# Clarification From the Dept. of Justice on SDs.



## ILGHAUS (Nov 25, 2002)

There are questions that are asked over and over. Some of these questions that some people have been debating and hashing over have now been clarified by a new document released by the Dept. of Justice just yesterday. (07132015)

*Are stores required to allow service animals to be placed in a shopping cart?
*
A. No. Generally, the dog must stay on the floor, or the person must carry the dog.
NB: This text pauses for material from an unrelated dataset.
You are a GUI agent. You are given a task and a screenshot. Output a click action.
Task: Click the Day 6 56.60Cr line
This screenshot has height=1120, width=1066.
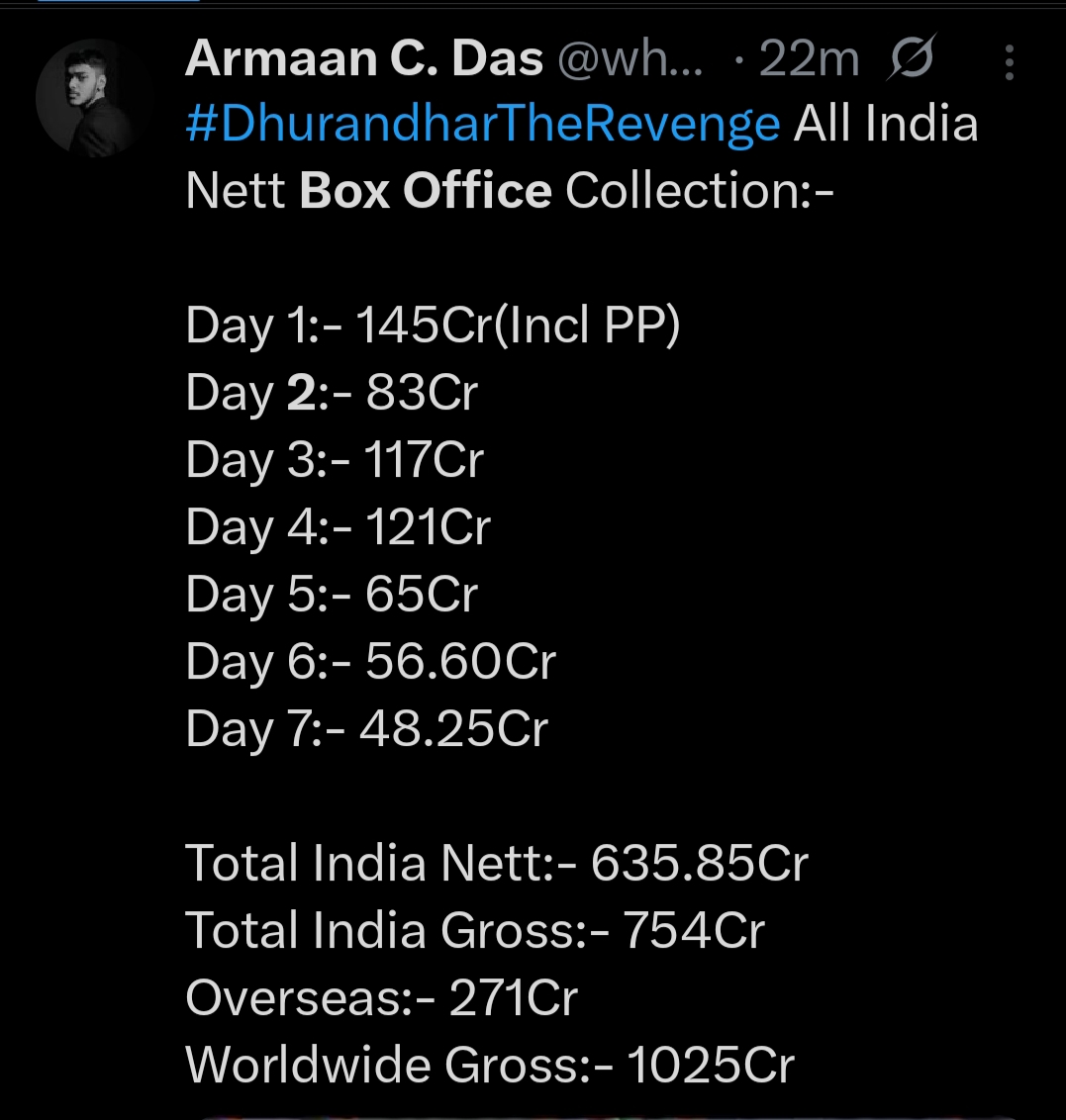click(370, 662)
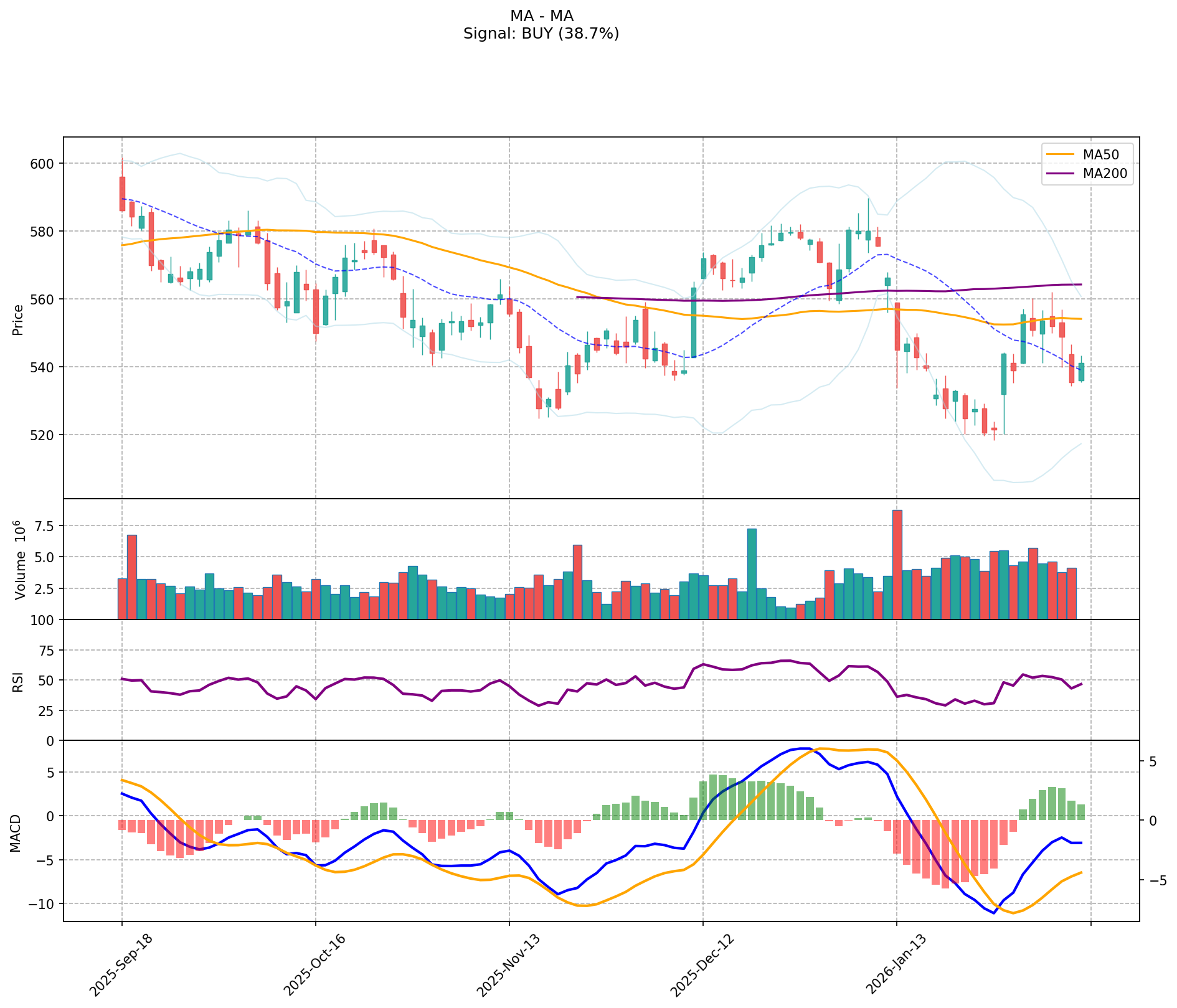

For example, if a person with diabetes has a glucose alert dog, he may carry the dog in a chest pack so it can be close to his face to allow the dog to smell his breath to alert him of a change in glucose levels.


*Are restaurants, bars, and other places that serve food or drink required to allow service animals to be seated on chairs or allow the animal to be fed at the table?*

A. No. Seating, food, and drink are provided for customer use only. The ADA gives a person with a disability the right to be accompanied by his or her service animal, but covered entities are not required to allow an animal to sit or be fed at the table.


*Are gyms, fitness centers, hotels, or municipalities that have swimming pools required to allow a service animal in the pool with its handler?*

A. No. The ADA does not override public health rules that prohibit dogs in swimming pools. However, service animals must be allowed on the pool deck and in other areas where the public is allowed to go.

From Frequently Asked Questions about Service Animals and the ADA


----------